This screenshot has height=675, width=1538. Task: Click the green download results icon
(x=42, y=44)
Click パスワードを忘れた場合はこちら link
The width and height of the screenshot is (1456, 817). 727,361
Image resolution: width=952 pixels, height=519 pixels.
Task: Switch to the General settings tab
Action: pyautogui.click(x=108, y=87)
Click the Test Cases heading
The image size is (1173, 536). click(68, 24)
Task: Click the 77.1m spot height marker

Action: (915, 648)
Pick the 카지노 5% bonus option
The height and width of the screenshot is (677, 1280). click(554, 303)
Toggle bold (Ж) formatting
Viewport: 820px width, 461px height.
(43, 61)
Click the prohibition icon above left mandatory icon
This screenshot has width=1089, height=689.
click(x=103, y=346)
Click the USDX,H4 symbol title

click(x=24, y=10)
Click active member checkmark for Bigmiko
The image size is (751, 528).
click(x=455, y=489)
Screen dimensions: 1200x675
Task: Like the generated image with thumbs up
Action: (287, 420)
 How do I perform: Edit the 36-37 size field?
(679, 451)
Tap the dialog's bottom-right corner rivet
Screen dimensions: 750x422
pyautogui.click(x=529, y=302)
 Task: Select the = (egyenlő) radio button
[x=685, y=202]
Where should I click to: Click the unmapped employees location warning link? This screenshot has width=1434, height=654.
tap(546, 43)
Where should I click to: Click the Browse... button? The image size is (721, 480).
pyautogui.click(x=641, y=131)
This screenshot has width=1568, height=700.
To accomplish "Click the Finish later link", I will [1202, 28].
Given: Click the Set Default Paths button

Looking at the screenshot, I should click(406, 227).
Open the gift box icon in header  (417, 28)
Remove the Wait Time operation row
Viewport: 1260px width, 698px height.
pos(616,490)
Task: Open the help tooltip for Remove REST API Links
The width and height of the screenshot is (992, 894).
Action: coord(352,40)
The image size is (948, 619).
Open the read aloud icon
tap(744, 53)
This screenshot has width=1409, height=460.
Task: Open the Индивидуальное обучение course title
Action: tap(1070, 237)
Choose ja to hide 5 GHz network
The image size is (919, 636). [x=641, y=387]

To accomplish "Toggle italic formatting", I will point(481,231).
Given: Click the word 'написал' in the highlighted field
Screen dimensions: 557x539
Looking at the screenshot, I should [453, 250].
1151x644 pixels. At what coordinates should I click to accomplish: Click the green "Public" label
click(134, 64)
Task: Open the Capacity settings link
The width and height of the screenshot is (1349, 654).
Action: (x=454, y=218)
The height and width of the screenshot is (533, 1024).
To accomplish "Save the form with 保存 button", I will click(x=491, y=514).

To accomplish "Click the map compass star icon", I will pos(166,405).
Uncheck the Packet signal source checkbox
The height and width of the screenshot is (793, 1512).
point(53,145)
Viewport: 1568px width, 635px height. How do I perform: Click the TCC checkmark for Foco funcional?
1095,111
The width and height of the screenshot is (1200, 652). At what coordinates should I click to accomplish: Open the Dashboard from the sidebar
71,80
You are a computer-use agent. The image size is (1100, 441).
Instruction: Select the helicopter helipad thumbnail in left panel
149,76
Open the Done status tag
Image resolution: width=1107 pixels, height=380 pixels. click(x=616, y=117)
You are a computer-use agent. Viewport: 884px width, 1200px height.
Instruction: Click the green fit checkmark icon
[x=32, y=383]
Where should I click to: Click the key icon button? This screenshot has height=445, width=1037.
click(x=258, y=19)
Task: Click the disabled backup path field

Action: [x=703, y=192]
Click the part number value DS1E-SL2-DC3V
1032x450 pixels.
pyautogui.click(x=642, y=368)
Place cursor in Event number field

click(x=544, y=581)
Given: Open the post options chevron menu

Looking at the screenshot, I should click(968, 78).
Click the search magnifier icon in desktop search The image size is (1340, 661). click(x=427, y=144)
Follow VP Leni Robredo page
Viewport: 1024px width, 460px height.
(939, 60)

Problem — Your answer must consist of every line from the listing that holds the string "agent".

Response to this task —
You are a computer-use agent. The image size is (1100, 441).
You are a computer-use agent. Viewport: 884px width, 1200px height.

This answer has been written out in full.